Maybe it’s time to get the knitting out again or cwtch up with a good book. I finally finished ‘Anna Karenina’ the other day, I have been reading it since August (which to put into perspective is longer than the time that I managed to keep Tiny inside me before she was born) and that is a long time to being reading a book! But I really enjoyed it despite reading it in snippets here and there or whilst being climbed on during other people’s swimming lessons or a sneaky couple of pages too early in the morning. It is about a load of people and how their lives are tangled up and what they think about things. I did write a pile of waffle about why I liked it but it was too waffley and boring and long and I remembered why I studied maths and not literature – I like books (once during reading week when I was leaving the college library with about eight novels under my arm the librarian said, ‘We’re revising hard, aren’t we?’ they shouldn’t call it reading week if it’s not…) but not dismantling them, so I deleted it all again. I thought it was a brilliant story and if you want to find out what it is about you’ll just have to read it.

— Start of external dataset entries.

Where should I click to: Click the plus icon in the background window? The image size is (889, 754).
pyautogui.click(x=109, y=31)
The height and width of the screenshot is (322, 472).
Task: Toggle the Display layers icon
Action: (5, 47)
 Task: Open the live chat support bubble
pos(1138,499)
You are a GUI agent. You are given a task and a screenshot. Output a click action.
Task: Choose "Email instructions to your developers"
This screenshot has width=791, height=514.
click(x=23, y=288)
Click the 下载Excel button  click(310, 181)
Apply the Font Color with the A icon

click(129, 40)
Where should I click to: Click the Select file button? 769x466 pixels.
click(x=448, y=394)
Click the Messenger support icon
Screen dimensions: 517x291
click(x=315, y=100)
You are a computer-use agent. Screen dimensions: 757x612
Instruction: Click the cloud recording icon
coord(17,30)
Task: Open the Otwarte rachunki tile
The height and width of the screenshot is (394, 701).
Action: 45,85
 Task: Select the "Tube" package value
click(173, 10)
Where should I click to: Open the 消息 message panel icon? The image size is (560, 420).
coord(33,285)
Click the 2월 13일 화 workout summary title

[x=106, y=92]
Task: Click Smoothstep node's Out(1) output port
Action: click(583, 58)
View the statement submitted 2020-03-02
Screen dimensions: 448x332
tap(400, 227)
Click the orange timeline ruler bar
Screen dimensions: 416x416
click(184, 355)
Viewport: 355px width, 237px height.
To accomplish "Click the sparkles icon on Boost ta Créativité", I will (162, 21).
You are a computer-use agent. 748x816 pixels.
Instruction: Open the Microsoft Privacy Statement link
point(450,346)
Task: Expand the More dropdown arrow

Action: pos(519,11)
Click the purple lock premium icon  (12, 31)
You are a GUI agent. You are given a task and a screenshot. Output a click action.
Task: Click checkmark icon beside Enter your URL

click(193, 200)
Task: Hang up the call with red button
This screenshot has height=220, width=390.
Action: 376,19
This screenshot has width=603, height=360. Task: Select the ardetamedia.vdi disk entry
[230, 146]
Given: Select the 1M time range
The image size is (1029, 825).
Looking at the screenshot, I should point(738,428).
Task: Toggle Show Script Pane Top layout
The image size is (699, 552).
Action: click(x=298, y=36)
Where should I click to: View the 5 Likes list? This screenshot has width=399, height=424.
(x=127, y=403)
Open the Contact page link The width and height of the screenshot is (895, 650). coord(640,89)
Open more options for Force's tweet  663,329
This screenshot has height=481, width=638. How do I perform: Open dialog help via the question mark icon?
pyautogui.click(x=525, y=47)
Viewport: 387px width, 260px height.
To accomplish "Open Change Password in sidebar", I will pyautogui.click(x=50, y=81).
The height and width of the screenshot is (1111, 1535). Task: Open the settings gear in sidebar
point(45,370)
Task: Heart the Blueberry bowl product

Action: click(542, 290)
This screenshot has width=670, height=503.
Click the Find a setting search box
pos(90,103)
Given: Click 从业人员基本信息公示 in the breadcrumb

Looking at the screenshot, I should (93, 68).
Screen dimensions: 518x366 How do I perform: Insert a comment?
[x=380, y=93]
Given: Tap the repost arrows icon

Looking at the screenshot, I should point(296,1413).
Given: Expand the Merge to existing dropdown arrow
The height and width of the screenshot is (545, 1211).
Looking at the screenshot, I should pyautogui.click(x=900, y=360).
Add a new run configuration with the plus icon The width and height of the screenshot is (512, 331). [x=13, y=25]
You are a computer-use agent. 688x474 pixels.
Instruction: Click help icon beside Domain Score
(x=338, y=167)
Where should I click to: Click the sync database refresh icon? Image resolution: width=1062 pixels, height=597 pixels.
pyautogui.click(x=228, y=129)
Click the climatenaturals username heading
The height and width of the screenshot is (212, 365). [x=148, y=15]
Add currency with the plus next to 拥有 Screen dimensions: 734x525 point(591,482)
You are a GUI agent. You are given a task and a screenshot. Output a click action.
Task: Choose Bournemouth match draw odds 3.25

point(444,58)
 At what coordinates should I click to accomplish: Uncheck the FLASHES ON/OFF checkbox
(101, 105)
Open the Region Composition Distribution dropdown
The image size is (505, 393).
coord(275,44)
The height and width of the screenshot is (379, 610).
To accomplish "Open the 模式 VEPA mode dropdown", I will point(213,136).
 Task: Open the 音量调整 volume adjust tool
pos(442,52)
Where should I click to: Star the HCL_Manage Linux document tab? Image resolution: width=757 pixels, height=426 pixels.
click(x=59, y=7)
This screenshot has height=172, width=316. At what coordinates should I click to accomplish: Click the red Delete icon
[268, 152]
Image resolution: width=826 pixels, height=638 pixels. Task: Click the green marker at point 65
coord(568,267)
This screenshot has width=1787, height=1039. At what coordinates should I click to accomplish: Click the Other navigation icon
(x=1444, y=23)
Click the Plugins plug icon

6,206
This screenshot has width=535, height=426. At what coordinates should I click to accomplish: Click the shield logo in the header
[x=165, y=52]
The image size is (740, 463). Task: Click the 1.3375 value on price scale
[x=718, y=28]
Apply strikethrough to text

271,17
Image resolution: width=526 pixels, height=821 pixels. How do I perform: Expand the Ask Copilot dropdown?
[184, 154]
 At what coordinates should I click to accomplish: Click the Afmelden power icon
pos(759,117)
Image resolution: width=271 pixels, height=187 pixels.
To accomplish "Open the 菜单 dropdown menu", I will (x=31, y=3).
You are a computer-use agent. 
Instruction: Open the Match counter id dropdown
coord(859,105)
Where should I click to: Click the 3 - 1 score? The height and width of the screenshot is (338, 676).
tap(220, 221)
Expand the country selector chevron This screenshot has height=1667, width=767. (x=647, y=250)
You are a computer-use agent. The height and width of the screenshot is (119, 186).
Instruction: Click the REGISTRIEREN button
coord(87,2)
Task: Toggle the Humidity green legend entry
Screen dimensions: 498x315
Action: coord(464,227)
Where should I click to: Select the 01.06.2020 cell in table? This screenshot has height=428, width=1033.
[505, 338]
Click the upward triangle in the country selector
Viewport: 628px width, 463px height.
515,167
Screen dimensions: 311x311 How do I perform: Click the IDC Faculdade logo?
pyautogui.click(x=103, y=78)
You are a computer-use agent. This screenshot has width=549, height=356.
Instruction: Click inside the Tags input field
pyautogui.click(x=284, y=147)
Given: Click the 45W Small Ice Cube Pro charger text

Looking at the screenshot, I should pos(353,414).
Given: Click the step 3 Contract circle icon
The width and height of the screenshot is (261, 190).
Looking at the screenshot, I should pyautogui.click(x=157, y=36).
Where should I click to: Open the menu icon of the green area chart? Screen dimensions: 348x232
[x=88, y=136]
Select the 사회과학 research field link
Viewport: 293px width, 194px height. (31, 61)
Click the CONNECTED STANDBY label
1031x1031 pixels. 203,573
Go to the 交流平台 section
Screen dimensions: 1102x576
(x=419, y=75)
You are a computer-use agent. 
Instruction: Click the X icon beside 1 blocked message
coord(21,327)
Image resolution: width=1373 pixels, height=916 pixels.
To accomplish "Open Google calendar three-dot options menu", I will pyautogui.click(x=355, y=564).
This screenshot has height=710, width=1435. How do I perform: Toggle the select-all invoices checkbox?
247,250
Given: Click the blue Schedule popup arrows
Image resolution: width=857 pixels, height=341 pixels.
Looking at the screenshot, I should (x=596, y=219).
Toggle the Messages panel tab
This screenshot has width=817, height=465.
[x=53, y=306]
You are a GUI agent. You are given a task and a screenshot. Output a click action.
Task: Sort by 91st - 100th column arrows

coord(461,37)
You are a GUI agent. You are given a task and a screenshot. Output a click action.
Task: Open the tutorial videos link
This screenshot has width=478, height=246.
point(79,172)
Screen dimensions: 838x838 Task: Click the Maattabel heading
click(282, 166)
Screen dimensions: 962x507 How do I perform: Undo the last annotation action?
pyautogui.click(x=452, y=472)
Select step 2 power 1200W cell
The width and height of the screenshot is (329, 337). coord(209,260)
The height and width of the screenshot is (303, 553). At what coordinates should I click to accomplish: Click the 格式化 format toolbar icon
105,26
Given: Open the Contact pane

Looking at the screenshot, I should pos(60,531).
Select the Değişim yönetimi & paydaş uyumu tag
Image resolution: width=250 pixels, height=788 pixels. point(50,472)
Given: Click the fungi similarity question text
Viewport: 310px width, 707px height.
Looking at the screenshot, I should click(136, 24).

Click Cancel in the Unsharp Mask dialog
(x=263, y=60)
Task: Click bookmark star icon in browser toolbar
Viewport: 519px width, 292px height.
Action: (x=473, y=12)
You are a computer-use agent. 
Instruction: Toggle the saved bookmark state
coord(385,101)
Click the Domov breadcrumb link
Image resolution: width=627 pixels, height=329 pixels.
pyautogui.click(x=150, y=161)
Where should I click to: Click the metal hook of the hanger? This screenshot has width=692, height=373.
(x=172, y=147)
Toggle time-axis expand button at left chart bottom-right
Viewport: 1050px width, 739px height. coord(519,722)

A Cat, a Hat and a Piece of String

I’ve got something else for a complete contrast now which I picked up in the supermarket how-can-they-sell-books-that-cheap-that-doesn’t-cover-the-cost-of-the-paper-let-alone-pay-the-writers-anything section, it’s called ‘A Cat, a Hat and a Piece of String’ by Joanne Harris and it is a book of short stories.  I have no idea what they are about or what her writing is like, I just picked it up because I liked the title but hopefully it won’t take so long to read as the last one, I’ll let you know how I get on.

Not the End of the World

Ooh, that reminds me –  if you like short stories then try ‘Not the End of the World’ by Kate Atkinson, if I had to clear out all my books and only rescue a handful, this is one I would keep. I don’t know what it is about it (plus see paragraph above about being rubbish at describing books) but it doesn’t matter that I know what is going to happen, there is just something about the words and the rhythm of it that make me want to read it again. Although the stories are separate they all have little details which link them to the others in different ways which sort of joins it up and makes it into a whole thing (like you have to listen to a whole album in one go and not just download single tracks). And it has lots of lovely lists of words. And magic. And a tiger. Why wouldn’t you want to read it?